[Data excerpts]
- - - - - - -
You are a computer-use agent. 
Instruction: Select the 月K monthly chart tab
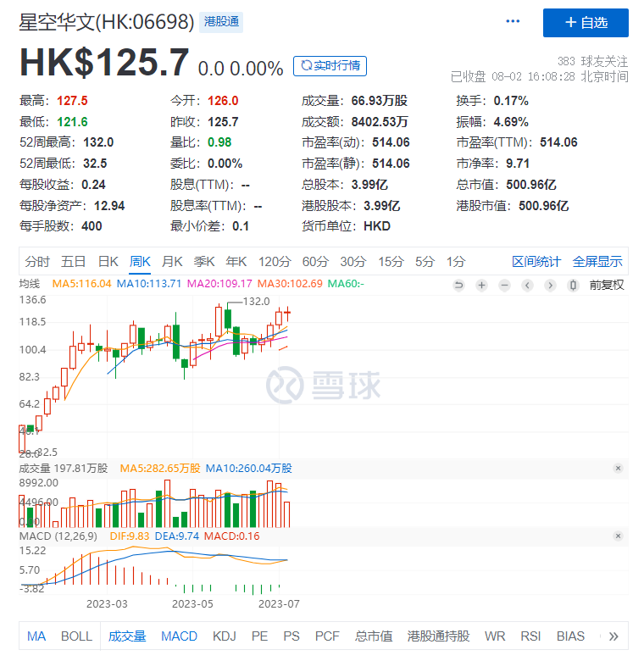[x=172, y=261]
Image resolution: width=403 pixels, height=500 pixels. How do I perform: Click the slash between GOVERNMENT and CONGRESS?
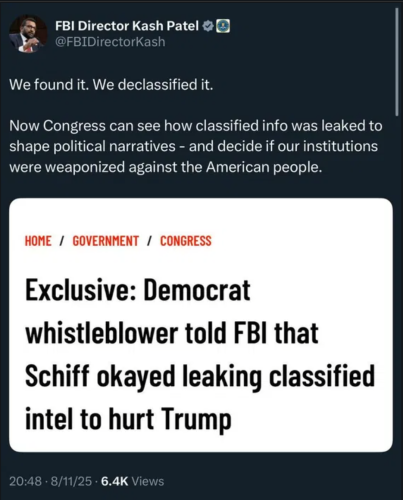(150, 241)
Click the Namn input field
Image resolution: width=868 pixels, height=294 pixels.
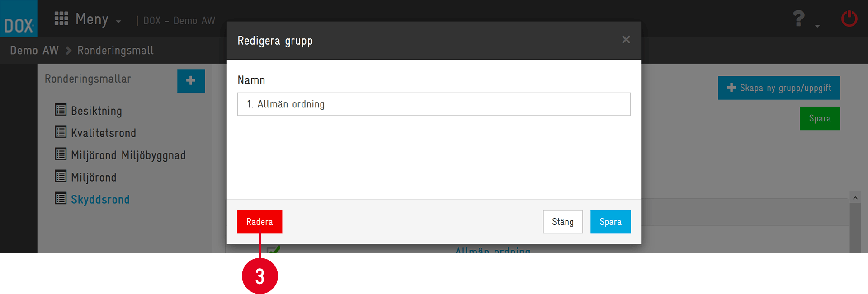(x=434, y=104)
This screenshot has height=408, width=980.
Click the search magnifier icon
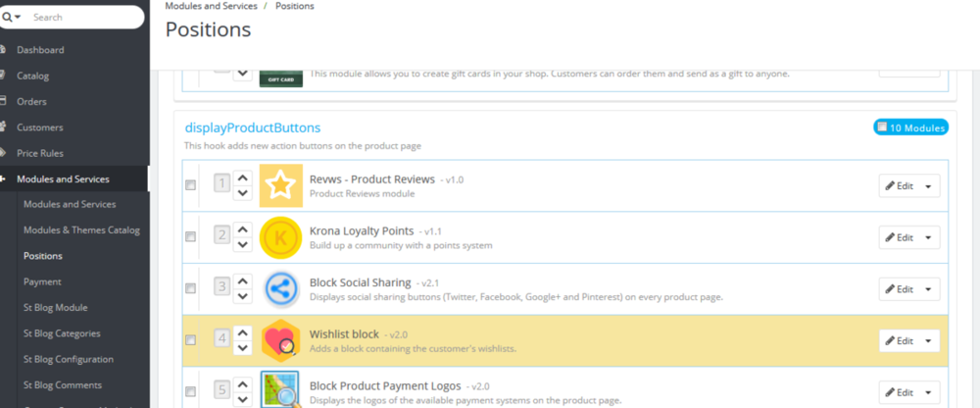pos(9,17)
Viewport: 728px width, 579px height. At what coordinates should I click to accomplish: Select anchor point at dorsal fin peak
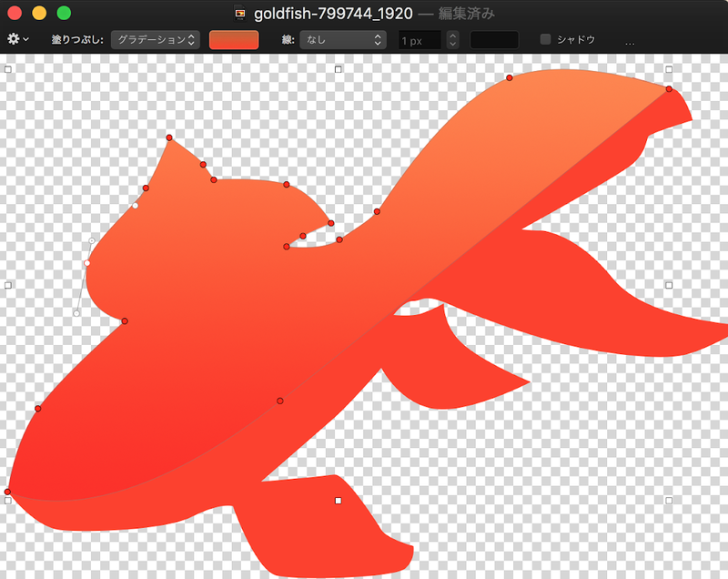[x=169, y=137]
- - - - - - -
▶ _WHAT YOU HAVE TO DO_
From the line that contains "Viewport: 728px width, 579px" to the last line of the data, print each line exactly, both ends included, and omit the pictures.

▶ _TASK RESPONSE_
Viewport: 728px width, 579px height. At what coordinates should I click to accomplish: Select anchor point at dorsal fin peak
[x=169, y=137]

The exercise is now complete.